Mir geht es darum, dass auch Bush einen Angriffskrieg gegen den Irak angezettelt hat – gegen den Sie ja vor 20 Jahren selbst demonstriert haben. Gegen Putin gibt es einen internationalen Haftbefehl, bei Bush war das nie ein Thema. Kritiker halten das für Heuchelei.

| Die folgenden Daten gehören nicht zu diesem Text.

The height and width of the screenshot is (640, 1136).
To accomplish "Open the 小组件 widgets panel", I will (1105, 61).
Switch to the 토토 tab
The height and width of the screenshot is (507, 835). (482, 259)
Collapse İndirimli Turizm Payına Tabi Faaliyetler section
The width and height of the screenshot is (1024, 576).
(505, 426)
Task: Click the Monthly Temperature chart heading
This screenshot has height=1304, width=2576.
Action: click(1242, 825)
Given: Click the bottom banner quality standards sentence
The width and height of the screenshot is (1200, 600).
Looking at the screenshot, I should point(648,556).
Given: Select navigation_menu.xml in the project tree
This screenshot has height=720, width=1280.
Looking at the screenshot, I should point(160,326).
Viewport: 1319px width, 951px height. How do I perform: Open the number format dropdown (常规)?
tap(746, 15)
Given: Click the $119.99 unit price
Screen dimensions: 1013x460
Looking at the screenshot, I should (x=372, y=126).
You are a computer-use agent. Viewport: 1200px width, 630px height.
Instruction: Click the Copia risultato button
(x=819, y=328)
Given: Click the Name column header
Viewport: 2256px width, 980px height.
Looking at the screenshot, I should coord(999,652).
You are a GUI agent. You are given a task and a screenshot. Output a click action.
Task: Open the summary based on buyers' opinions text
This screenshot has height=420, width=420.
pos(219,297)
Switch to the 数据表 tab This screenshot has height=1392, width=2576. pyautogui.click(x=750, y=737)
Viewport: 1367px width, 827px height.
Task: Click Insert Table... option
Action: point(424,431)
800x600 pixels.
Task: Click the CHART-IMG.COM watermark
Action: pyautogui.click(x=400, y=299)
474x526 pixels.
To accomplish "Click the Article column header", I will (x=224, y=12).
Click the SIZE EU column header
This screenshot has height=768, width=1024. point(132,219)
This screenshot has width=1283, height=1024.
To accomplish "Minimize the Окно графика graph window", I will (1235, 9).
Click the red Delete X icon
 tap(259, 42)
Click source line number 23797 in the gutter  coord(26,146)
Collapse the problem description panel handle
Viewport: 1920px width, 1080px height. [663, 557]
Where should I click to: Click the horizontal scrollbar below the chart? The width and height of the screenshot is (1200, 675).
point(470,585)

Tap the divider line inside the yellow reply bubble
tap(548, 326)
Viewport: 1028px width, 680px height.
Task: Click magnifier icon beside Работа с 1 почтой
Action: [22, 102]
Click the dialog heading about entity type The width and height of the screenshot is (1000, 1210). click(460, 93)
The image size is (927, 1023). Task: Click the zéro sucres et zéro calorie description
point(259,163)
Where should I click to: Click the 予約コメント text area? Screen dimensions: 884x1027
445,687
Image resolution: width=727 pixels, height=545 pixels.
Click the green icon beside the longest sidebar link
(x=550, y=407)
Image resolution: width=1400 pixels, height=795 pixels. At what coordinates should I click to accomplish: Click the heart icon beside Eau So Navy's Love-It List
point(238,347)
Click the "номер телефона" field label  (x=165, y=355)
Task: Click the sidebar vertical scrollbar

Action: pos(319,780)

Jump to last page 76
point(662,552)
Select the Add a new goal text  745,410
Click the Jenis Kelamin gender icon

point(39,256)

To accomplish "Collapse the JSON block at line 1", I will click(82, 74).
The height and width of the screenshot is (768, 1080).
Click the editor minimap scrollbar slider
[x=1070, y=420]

Brantner: Dass der Krieg gegen den Irak Unrecht war, bestreite ich nicht. Dazu wurde in Deutschland auch nicht geschwiegen, im Gegenteil. Und es gab eine Spaltung zwischen dem alten und dem neuen Europa in der EU. Deshalb hat sich nicht nur Deutschland der Beteiligung daran verweigert. Aber man kann doch nicht den Krieg gegen die Ukraine damit rechtfertigen oder verharmlosen, indem man sagt: Ihr wart auch oft keine guten Menschen in der Geschichte, deshalb können wir nun etwas Schlechtes gutheißen. Diese Debatte stört und nervt mich. Man kann Übeltaten nicht mit diesem Hinweis beschönigen oder einfach wegdiskutieren. Man muss Unrecht und Aggression immer und ohne Wenn und Aber anprangern, erst recht, wenn man selbst schuldig geworden ist.
Der Krieg darf aber auch kein probates Mittel der Politik werden.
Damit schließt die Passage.